Первая Сестра колебалась.
— Гм-м, но Матушка…
— Я скажу ей, что вытолкала тебя из кухни, если она спросит.
По пути в комнату Первая Сестра помедлила, оглянувшись на Сонджу со странным напряжённым выражением лица: она явно нервничала. Это разбивало Сонджу сердце.
В субботу Сонджу рассказала о поездке Первой Сестры мужу.
— Хорошо, что ей удалось выбраться, правда? Она не выходила за пределы Маари в течение четырнадцати лет.
— Пф! — проворчал он. — Ничего хорошего из этого не выйдет.
Она сердито на него уставилась.
— Неужели ты предпочёл бы, чтобы она безвылазно сидела в деревне? Какая ей здесь радость в жизни?
Он озадаченно на неё посмотрел. Вероятно, голос её прозвучал слишком резко. Прежде чем он успел ответить, она вышла из комнаты, прошла мимо кухни в сад и прислонилась к прохладной стене бани. Они с мужем расстраивали друг друга так часто. Они не были предназначены друг для друга. Стареющая луна и россыпь звёзд на небе как будто кивнули в знак согласия.
В первый вторник ноября в дом доставили четыреста кочанов пекинской капусты. Женщины Второго Дома и две служанки засолили их и в течение следующих двух дней фаршировали каждый лист засоленной капусты смесью сладкой рисовой пасты, острого перца, соуса из ферментированных креветок, чеснока и имбиря с тонкими полосками белого редиса. Затем фаршированную капусту отправили в высокие глиняные горшки с толстыми стенками. Слуги закопали горшки в землю рядом с кухней, чтобы кимчи сохранилось в холоде до самой весны.
Два дня спустя Вторую Сестру начало тошнить по утрам, и она сообщила свекрови о своей беременности. Все женщины клана приходили поздравить свекровь. Правда, утренние молитвы не прекратились, вопреки надеждам Сонджу.
Вторая Сестра, страдавшая от тошноты и головокружения, была несчастна. Сонджу умоляла её посидеть в комнате и позволить ей и Первой Сестре заняться кухней, но Вторая Сестра возразила:
— Тогда свекровь будет смотреть на меня с укором. Лениться не положено, пока не умрут оба твоих свёкра.
На следующий день после пятой поездки Первой Сестры в город Сонджу шла навестить хозяйку Большого Дома, когда увидела сопровождавшую Первую Сестру женщину в компании приятельницы.
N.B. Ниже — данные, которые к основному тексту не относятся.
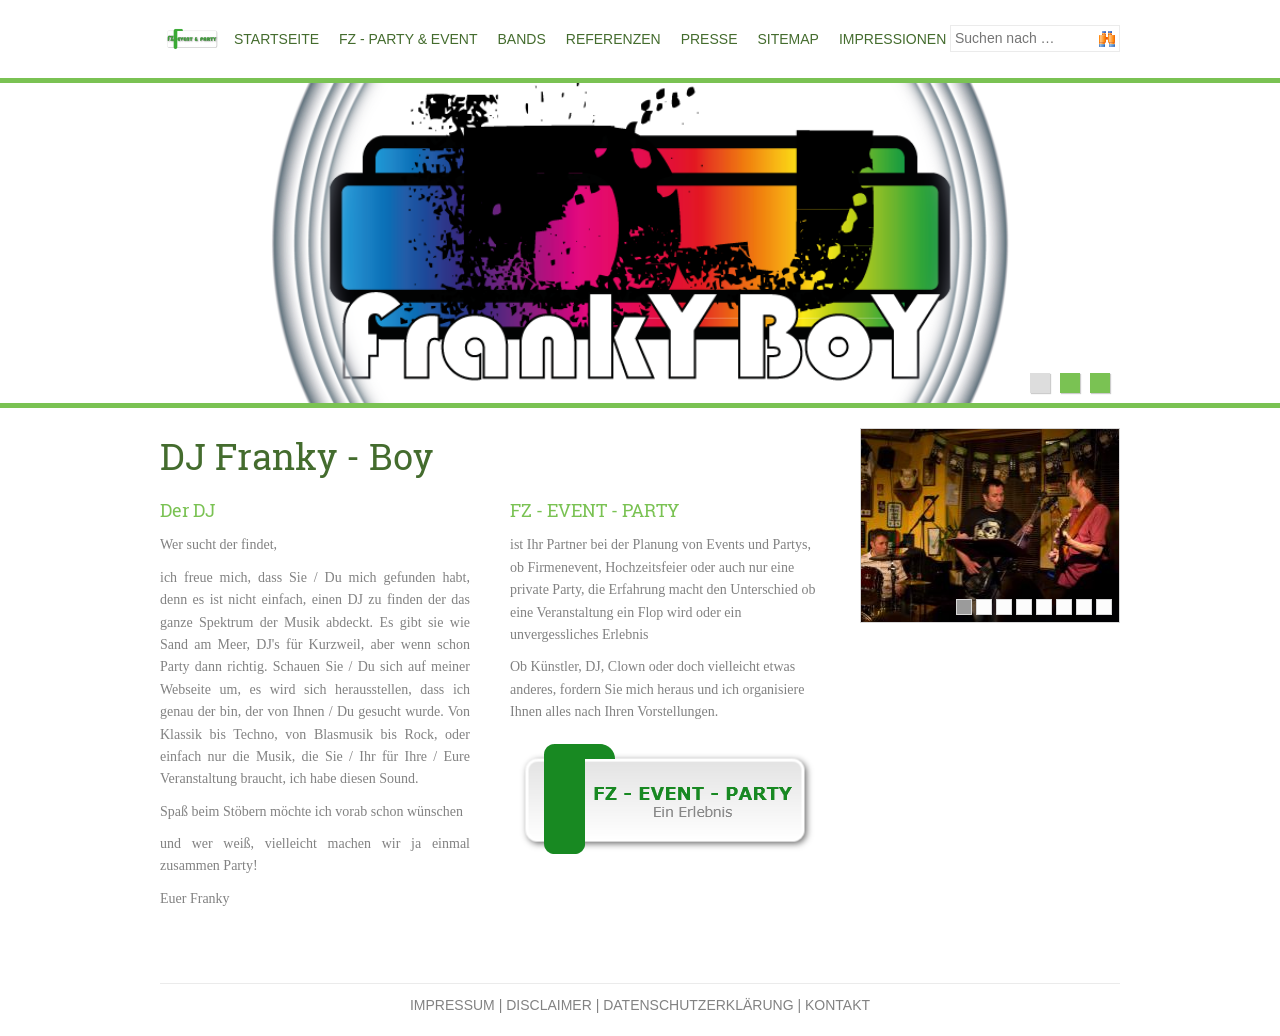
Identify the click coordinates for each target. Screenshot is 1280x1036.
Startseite (276, 39)
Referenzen (613, 39)
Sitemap (787, 39)
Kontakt (837, 1005)
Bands (522, 39)
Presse (709, 39)
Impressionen (892, 39)
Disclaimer (549, 1005)
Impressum (452, 1005)
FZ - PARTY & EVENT (408, 39)
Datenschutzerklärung (698, 1005)
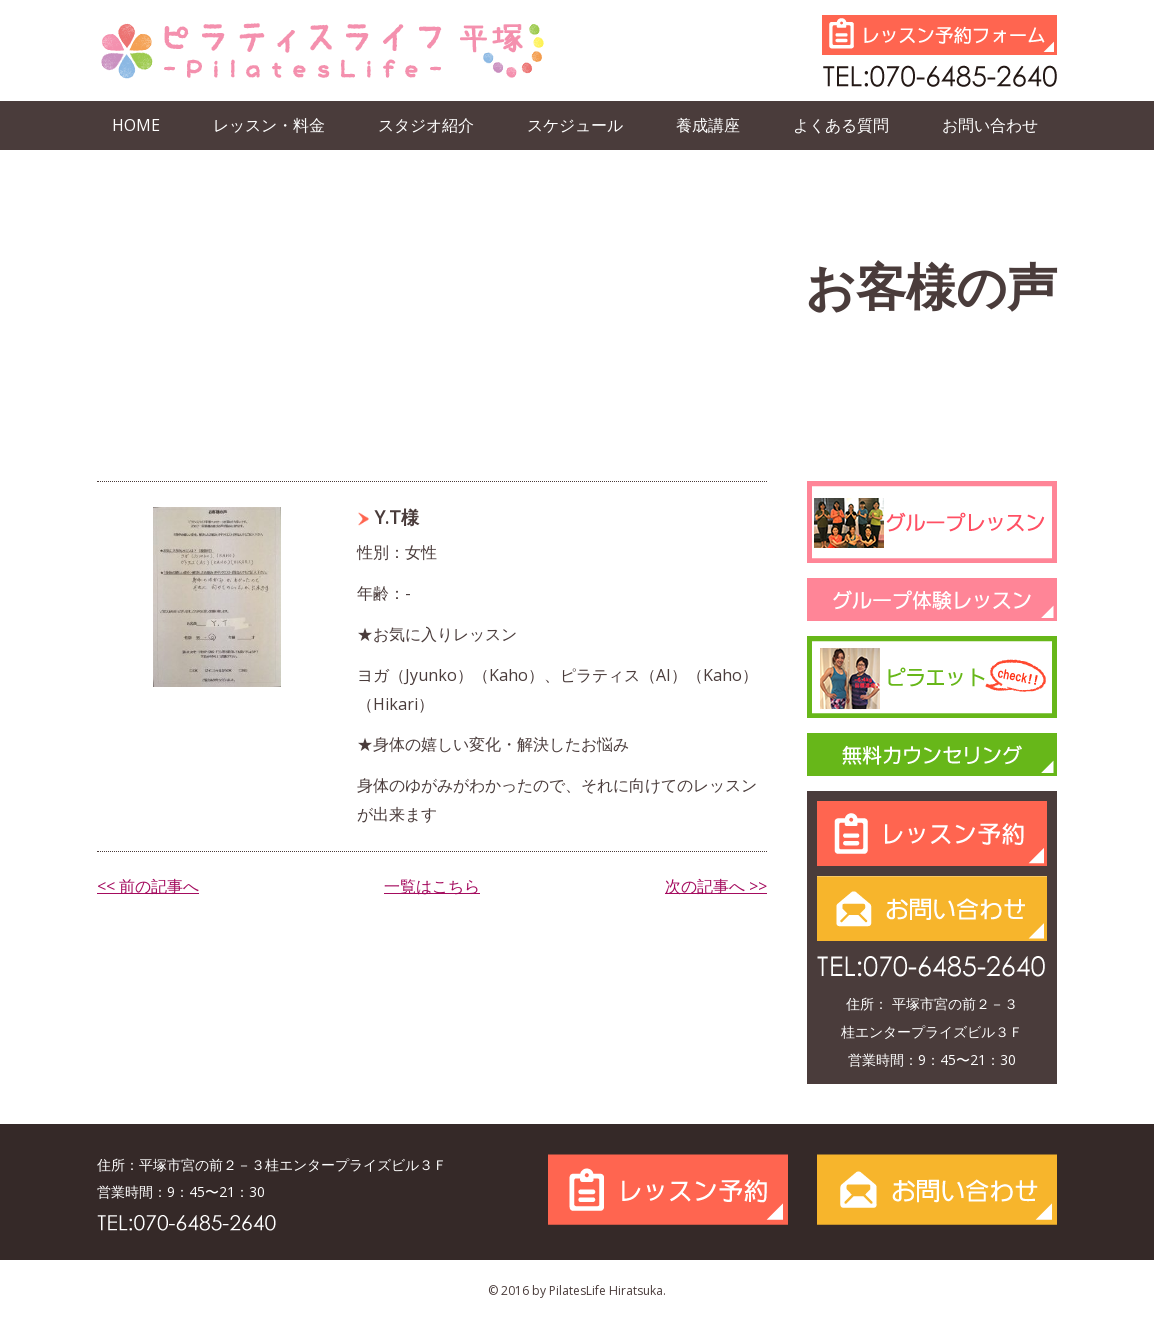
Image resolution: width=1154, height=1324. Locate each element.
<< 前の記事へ (148, 886)
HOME (136, 125)
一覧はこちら (432, 886)
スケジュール (575, 125)
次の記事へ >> (716, 886)
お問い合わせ (990, 125)
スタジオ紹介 (426, 125)
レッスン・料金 (269, 125)
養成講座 (708, 125)
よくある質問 (841, 125)
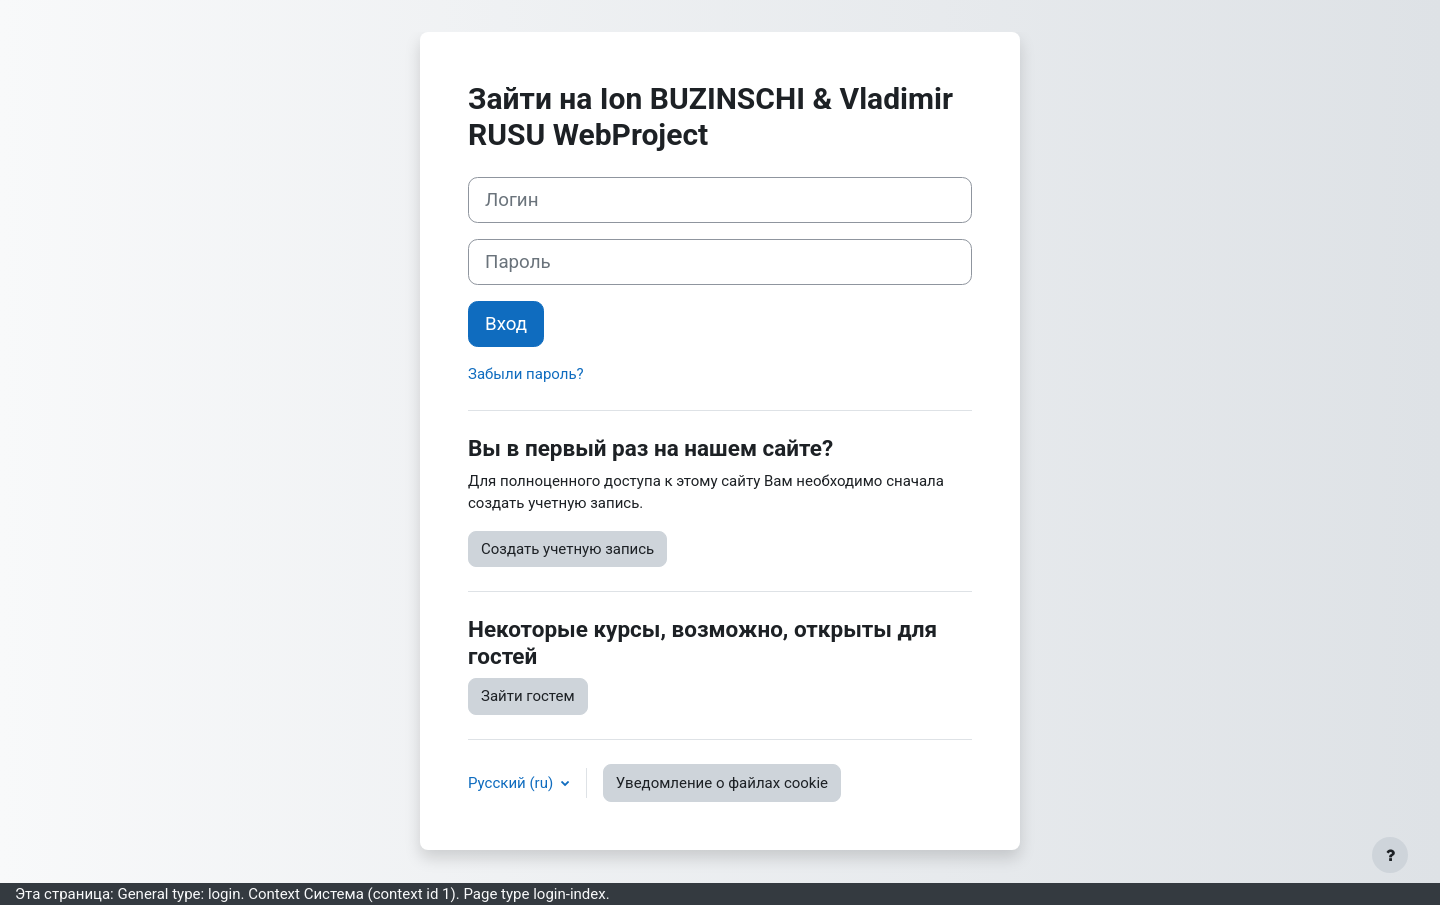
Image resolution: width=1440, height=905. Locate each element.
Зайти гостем (528, 696)
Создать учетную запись (567, 549)
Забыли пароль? (526, 374)
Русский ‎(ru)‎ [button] (512, 783)
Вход (506, 324)
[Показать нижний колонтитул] (1390, 855)
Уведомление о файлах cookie (722, 783)
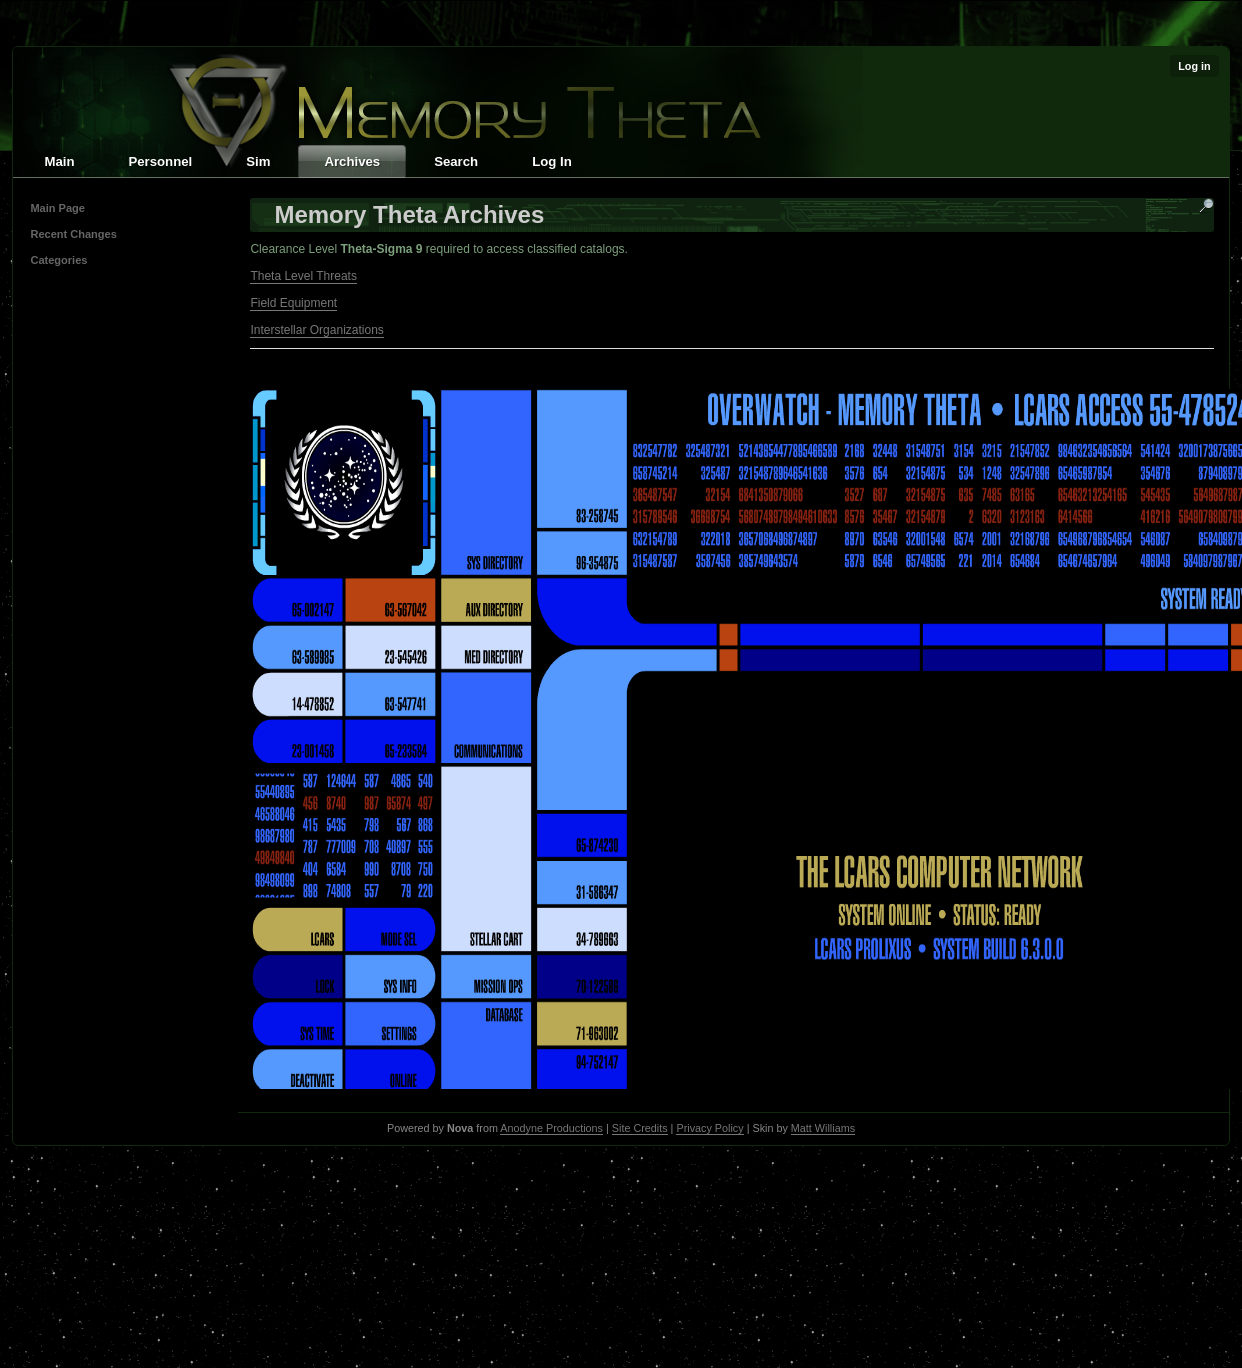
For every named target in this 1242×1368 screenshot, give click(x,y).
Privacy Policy (709, 1128)
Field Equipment (293, 303)
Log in (1194, 66)
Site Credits (640, 1128)
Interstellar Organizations (316, 330)
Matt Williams (823, 1128)
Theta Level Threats (303, 276)
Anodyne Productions (551, 1128)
Они болтали и смеялись, показывая на Второй Дом. Увидев Сонджу, женщины пихнули друг друга локтем и резко прекратили беседу, поприветствовав Сонджу с натянутой улыбкой. Вероятно, они говорили о Первой Сестре. Визит Сонджу в Большой Дом был кратким.
Вторая Сестра стояла у колодца, когда вернулась Сонджу.
— Что-то ты быстро, — сказала она.
— Да. Мне нужно кое о чём позаботиться.
В кухне Первой Сестры не было, значит, искать её стоило в другом месте. Она сидела в уголке в своей комнате, аккуратно складывая в стопку чистую одежду. При виде Сонджу в дверях она испуганно встрепенулась. Сонджу села рядом и, не желая тревожить её, заговорила ровным голосом:
— Первая Сестра, по пути в Большой Дом я встретила твою сопровождающую, она говорила с другой деревенской женщиной. Из их поведения я сделала вывод, что они сплетничали о тебе. Ты не знаешь, почему?
Первая Сестра со страхом уставилась на Сонджу, широко распахнув глаза. Затем кивнула и дрожащим голосом сообщила, что встретила на рынке мужчину, и они планировали сбежать вместе. Внезапно она начала плакать, раскачиваясь взад-вперёд и пытаясь заглушить свои всхлипывания, закрыв себе рот рукой. Затем, взяв себя в руки, она взглянула на Сонджу.
— Я должна воспользоваться этим шансом! Это возможность уехать, понимаешь?
Она закрыла лицо руками и всхлипнула снова. Потом опустила взгляд и произнесла смиренно:
— Наверное, я много грешила… в прошлой жизни… чтобы заслужить всё это несчастье. Да, наверное, так и было. Я живу только потому, что не умерла…
Последние слова пронзили грудь Сонджу невыносимой грустью. Закрыв лицо, она тихо плакала вместе с Первой Сестрой. Нужно помочь Первой Сестре с этим отчаянным побегом, подумала она, вытирая лицо рукавом.
— Где этот мужчина ждёт и где вы будете жить?
— Гм-м, если я сумею сбежать… — Первая Сестра снова начала раскачиваться. — Он остановился в хижине возле рынка. Мы планировали жить в небольшой рыбацкой деревушке в провинции Чолладо.
— Я постараюсь тебе помочь, — сказала Сонджу и, покинув Первую Сестру, которая снова начала плакать, направилась прямиком к свёкру.
Когда Сонджу рассказала ему о Первой Сестре, он уставился на неё, лишившись дара речи. Она сказала:
— Этот мужчина может явиться за ней, и если вы попытаетесь его остановить, то кто-то может пострадать. Это запятнает репутацию семьи. Сопровождающая уже начала пускать слухи. Прошу, просто позвольте ей уйти, не заставляйте её сбегать тайком.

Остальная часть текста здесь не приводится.